Really though, there’s no place like home…..

Bookmark and Share

Tabling the Food Label, Time to Weigh In

August 5th, 2015 No Comments Tags: , , , ,

Anyone who has followed me on T & T and read my book has heard me proclaim “awareness is bliss” many times. Having a deeper knowledge of what’s in your food whether it be packaged goods or restaurant food is essential when you’re trying to eat better or get a handle on your handles. In fact in Chapter 7 of Skinny on Slim I suggest fab 4 (not 44) changes to make with your diet. Getting in the habit of reading food labels is one of the fab 4 suggestions.

A mammoth study was conducted at Washington University looking at people’s label-reading habits and their impact on weight loss and weight control. They found that subjects who lost the greatest amount of weight habitually read the Nutrition Facts table on food products. This shows us that knowledge is power – we do better when we know better.

You may recall that Health Canada surveyed Canadians about food label proposed changes last year that I generally agreed with. However this year they revised what they proposed on the food label. This will go to Gazette 1 with a comment period by August 26, 2015. I was rather blunt with my feedback on these latest suggested changes in my post entitled “Proposed Food Label Changes: Good from Far but Far from Good!” It is rare for Health Canada to make such sweeping changes to the label, you’d think there was an election coming… Food labels can be consumers best friend by providing an array of important nutritional information, so I take this opportunity to weigh in very seriously and I hope you do too.

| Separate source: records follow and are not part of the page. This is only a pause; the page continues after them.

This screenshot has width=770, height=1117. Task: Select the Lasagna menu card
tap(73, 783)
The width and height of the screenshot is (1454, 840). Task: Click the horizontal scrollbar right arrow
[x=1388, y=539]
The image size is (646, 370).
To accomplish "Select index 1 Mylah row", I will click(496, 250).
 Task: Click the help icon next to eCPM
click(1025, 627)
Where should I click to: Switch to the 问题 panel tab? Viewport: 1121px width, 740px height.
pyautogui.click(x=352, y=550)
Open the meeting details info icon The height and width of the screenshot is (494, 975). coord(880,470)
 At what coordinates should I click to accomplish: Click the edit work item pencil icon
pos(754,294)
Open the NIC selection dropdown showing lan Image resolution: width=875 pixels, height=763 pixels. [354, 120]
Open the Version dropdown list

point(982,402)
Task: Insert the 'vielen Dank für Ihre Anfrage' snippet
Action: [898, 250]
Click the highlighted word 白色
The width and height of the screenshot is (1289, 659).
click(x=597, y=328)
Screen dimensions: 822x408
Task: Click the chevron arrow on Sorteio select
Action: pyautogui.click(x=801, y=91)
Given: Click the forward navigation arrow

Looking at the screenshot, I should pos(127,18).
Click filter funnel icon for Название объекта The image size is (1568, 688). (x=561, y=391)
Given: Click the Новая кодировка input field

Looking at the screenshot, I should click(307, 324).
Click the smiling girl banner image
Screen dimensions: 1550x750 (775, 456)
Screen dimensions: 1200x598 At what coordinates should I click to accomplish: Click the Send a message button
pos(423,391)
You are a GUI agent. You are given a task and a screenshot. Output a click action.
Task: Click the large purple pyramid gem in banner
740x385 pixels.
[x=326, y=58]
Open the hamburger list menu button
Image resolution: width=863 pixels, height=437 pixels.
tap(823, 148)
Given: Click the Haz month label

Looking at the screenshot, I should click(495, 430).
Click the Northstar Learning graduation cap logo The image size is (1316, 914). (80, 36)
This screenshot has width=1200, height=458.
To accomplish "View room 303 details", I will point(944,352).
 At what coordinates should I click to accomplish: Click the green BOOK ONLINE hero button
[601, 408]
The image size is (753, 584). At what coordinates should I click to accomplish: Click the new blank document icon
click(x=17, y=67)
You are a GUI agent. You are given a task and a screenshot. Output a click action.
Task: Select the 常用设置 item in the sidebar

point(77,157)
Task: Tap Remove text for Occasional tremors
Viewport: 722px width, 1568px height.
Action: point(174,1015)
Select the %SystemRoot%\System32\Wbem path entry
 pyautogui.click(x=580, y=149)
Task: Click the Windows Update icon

In short I do not agree with two aspects of their proposal:

Getting Wise with the Serving Size?
Health Canada is proposing to standardize the serving size on the label. When it comes to comparing nutritional information of similar products, this makes things a lot easier for consumers – I agree with that aspect of their proposal. What I am concerned about is that they’re basing servings on usual intakes. Usual intakes of whom you ask, well that would be usual intakes of men. I have 2 problems with this maneuver. The first is the fact that in general (aside from teenage boys and athletes) men’s requirements are higher than the rest of the population. This would miscue more than half of the population of Canadians, a majority of whom are already overweight or obese. Next, more than 60% of Canadians are either overweight or obese so it is my assumption that they’re eating more than they should, so making this change would display usual intakes of men, a majority of whom are eating too much. This makes no sense to me whatsoever.

I feel dismayed at times that we already have an obesity epidemic and diabetes epidemic on our hands and I become very concerned what this change of serving size (if it goes through) would do for public health. What is your interpretation of what a proposed standardized serving size mean to you? Consumer perception is key. Other experts I know feel these usual intake estimations are too large and worry as well. It’s vital we all weigh in during this process, make your voice heard and take part!

Proposal of Sugar Hits a Sour Note
One of the suggestions was around added sugar so consumers could ascertain how much is in a product. You probably already heard that many notable health organizations such as the WHO and Heart & Stroke Foundation have made public recommendations to encourage consumers to eat less added sugar. The old adage “a sugar is a sugar is a sugar” no longer applies due to the alarm bells sounding on added sugar.

This iteration of Health Canada’s label proposal did NOT include displaying added sugar on a separate line on the label, when last year they suggested it. This one change would make it easy for consumers to know this info. When so many highly respected groups are cautioning us to reduce this, why would Health Canada not be taking the guess work out by simply listing it? Their current recommended change on the label makes it even more confusing to figure out how much added sugar is in a product. What’s your take on it?

It Takes A Village…
So folks DO take the time to weigh in prior to the August 26, 2015 deadline of what YOU think of this iteration of what is being proposed on food product labels. It can take a village or a country to weigh in for the betterment of our health and for generations to come.